貸金業規制法には、所定の事項を記した契約書を交わし、借り手が任意で利息を払うなどの要件を満たせばグレーゾーン金利の支払いを有効とする「みなし弁済」規定があった。消費者金融はこの規定に則って金利29%もの高額の利息を取り、多重債務者を生んでいた。

この「みなし弁済」の要件解釈を争った裁判で出た2004年2月の最高裁判決が、歴史の転換点となる。消費者金融の契約約款に「約束した利息の支払いが遅れたら残金全額を一括で支払う」との条項があり、「債務者はこれを避けるために利息を払ったから任意ではない」との見解が判決の補足意見として付いたのだ。

これを踏まえて2006年1月、「この条項がある場合は任意とは言えず、グレーゾーン金利は違法」との最高裁判決が出るに至った。

この結果、貸金業者はみなし弁済を主張できなくなり、返還訴訟を起こせば利息が取り戻せるようになった。さらに、最高裁判決を受けた2010年6月18日の法改正で出資法の上限金利は20%に下げられてグレーゾーン金利は違法となり、みなし弁済規定も撤廃された。

吹き荒れる返還訴訟の嵐と「過払い金請求バブル」

2011年12月に「不当と知りつつ利息を得た消費者金融は、過払い金に利息をつけて返す義務がある」とする最高裁判決が出て以降は、返還訴訟が急増した。

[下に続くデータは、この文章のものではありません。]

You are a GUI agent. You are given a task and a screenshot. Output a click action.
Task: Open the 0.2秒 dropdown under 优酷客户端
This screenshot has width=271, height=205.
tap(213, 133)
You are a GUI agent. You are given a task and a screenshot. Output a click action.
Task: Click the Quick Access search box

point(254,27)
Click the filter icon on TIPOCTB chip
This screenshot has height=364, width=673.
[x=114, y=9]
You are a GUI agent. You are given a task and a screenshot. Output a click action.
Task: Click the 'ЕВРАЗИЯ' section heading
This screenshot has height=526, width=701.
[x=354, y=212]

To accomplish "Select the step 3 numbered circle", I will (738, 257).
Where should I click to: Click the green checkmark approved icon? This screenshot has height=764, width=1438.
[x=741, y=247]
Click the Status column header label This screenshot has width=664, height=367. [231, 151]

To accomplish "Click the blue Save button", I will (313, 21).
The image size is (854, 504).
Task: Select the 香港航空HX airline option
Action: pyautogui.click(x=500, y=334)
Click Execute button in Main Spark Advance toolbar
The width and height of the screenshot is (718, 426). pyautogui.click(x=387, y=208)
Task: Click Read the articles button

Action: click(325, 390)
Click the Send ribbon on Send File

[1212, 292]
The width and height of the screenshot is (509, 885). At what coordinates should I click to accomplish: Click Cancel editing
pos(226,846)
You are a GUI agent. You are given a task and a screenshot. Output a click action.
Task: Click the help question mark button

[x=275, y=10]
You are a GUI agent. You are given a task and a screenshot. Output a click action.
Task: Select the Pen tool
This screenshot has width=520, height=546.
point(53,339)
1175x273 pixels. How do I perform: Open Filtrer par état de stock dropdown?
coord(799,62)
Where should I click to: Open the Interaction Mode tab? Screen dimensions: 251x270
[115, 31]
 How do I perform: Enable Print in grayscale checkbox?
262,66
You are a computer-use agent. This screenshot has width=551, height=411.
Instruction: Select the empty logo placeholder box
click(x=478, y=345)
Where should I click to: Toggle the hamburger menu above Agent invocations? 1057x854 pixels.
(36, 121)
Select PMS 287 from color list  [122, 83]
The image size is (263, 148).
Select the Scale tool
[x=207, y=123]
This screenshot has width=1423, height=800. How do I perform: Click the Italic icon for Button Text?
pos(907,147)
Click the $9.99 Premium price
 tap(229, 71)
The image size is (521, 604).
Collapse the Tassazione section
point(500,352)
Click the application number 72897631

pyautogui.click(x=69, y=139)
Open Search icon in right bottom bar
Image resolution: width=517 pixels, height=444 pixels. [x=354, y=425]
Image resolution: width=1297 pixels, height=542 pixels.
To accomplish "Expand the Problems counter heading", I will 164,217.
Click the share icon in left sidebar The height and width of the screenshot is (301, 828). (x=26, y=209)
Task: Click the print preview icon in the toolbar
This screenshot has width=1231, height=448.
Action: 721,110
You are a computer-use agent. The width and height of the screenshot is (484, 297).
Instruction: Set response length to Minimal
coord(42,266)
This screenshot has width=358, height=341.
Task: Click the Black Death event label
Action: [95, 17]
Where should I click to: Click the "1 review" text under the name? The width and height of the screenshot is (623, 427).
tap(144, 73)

2006年には6万45件だった過払い金などに関する民事訴訟件数は増え続け、2009年には14万4468件を記録した。利息返還金額も2007年度4724億円、2009年度には6589億円に上った。

テレビCMや電車の中吊り広告など、過払い金請求を勧める宣伝も巷(ちまた)にあふれた。ほぼ事務手続きのみで高額報酬が得られる過払い金請求は、多額の広告費をかけても利益が出る、弁護士たちにとって「おいしい」ビジネス。某法律事務所は累計1695億6364万円を回収したという。弁護士報酬が2割程度とすると……相当な利益が想像できる。

グレーゾーン金利を違法とした最高裁判決から10年、裁判件数は減少傾向にあるが、「過払い金は10年たつと時効で消滅。返金期限が迫る」と訴えるCMを見かける。

だが過払い金返還期限の起算点は完済した時点で、最高裁判決とは無関係。グレーゾーン金利に基づく利息を払った人は、完済時点から10年以内なら、過払い金と利息が戻る可能性がある。

とは言え、訴訟で戻るのは過払い分のみで、法定内の利息が戻るわけではない。アメリカの政治家・気象学者のベンジャミン・フランクリン曰く「借金をするのは自由を売ること」。無用な借金はしないに限る。やむをえず借りたなら可能な限り早く返すことが原則だろう。